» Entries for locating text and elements

===============

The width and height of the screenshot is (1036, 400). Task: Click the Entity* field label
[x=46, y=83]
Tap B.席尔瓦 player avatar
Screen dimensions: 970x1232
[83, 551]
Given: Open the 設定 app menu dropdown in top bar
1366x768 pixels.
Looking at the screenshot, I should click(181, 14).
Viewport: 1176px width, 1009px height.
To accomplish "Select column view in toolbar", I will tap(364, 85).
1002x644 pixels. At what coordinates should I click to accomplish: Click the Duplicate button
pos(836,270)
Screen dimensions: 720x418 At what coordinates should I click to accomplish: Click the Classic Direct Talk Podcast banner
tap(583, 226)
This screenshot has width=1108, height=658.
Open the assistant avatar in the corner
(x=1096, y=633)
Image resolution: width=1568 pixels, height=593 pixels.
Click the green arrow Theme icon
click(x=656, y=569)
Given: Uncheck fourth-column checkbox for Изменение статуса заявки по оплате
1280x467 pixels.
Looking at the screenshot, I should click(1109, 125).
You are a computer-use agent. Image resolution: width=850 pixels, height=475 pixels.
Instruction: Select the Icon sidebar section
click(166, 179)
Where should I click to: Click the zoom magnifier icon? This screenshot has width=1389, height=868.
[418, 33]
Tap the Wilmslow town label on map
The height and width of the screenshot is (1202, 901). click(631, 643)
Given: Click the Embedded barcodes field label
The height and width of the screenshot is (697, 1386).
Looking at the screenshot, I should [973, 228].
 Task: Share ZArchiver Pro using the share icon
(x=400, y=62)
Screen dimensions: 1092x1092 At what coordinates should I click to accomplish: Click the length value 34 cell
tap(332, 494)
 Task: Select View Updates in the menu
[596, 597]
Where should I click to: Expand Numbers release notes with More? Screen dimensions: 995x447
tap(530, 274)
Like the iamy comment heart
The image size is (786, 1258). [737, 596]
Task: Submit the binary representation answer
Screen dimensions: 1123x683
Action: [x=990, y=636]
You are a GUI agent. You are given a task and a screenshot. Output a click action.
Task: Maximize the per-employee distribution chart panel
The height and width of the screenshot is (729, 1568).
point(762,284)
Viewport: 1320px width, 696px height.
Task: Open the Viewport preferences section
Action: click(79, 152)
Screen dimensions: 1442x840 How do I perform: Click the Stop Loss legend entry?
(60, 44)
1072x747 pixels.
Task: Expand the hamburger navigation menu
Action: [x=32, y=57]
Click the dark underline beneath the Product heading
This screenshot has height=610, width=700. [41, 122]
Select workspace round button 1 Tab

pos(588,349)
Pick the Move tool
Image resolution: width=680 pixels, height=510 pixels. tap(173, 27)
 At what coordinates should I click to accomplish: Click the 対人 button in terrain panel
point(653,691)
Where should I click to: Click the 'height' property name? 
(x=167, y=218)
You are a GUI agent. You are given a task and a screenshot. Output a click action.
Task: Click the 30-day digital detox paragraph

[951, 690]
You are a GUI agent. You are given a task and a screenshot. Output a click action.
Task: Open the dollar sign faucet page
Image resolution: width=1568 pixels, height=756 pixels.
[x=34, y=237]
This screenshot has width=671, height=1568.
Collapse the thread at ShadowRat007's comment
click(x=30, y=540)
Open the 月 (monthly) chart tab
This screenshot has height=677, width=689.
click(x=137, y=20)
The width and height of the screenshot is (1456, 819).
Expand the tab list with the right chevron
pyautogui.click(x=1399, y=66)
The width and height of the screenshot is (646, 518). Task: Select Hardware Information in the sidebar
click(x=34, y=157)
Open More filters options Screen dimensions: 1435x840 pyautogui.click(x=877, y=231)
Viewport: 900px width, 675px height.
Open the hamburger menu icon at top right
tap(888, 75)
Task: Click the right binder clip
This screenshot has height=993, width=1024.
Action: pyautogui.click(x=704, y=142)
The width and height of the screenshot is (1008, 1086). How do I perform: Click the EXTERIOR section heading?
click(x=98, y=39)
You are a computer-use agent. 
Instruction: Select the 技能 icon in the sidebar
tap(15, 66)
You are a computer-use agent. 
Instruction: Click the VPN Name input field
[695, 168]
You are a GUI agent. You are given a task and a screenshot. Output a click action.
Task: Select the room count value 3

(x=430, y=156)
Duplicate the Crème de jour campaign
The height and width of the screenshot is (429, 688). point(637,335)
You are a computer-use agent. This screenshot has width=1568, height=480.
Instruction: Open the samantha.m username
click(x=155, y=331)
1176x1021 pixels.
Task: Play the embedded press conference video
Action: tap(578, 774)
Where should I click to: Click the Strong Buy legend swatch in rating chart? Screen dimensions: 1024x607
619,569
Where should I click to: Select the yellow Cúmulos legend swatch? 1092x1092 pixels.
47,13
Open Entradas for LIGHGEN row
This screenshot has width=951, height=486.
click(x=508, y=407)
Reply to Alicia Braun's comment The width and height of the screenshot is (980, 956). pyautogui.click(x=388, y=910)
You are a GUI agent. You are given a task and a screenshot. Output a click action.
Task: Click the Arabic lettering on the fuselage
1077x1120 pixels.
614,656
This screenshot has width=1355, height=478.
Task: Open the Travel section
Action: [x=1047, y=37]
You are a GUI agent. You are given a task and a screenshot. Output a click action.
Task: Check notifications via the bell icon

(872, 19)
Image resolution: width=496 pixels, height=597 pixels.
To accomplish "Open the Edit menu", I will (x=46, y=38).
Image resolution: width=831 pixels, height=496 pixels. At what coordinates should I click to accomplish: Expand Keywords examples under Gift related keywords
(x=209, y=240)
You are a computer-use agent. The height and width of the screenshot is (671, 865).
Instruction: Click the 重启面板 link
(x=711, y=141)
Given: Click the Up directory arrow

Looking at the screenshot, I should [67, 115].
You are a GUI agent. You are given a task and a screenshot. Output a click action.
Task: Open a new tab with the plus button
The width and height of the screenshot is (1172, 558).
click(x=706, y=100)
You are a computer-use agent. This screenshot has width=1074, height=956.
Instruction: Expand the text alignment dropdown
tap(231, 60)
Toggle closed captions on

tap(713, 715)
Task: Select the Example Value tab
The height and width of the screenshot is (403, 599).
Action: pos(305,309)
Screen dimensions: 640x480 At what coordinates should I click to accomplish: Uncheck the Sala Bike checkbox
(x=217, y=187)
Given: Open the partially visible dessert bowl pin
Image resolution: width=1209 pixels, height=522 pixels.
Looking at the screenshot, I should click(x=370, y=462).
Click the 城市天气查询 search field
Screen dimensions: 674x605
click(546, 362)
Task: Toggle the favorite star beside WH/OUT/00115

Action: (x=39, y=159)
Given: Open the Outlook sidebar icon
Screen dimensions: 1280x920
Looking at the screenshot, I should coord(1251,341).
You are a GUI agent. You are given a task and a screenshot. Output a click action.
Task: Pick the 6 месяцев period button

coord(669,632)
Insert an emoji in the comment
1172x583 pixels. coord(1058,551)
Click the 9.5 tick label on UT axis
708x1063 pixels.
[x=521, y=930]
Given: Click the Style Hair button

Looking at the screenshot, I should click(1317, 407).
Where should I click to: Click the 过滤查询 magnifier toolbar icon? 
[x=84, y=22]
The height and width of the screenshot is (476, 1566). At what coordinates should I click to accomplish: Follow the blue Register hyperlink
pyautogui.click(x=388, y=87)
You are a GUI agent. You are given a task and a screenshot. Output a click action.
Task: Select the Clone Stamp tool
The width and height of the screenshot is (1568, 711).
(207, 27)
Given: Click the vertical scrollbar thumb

===============

» EXERCISE GOAL
Format the lines from the one containing "Screen dimensions: 720x418" through the one containing "(x=1096, y=633)", both included, as a JSON list of strings with one string per line and blank lines omitted.

» EXPECTED ANSWER
[
  "Screen dimensions: 720x418 At what coordinates should I click to accomplish: Click the Classic Direct Talk Podcast banner",
  "tap(583, 226)",
  "This screenshot has width=1108, height=658.",
  "Open the assistant avatar in the corner",
  "(x=1096, y=633)"
]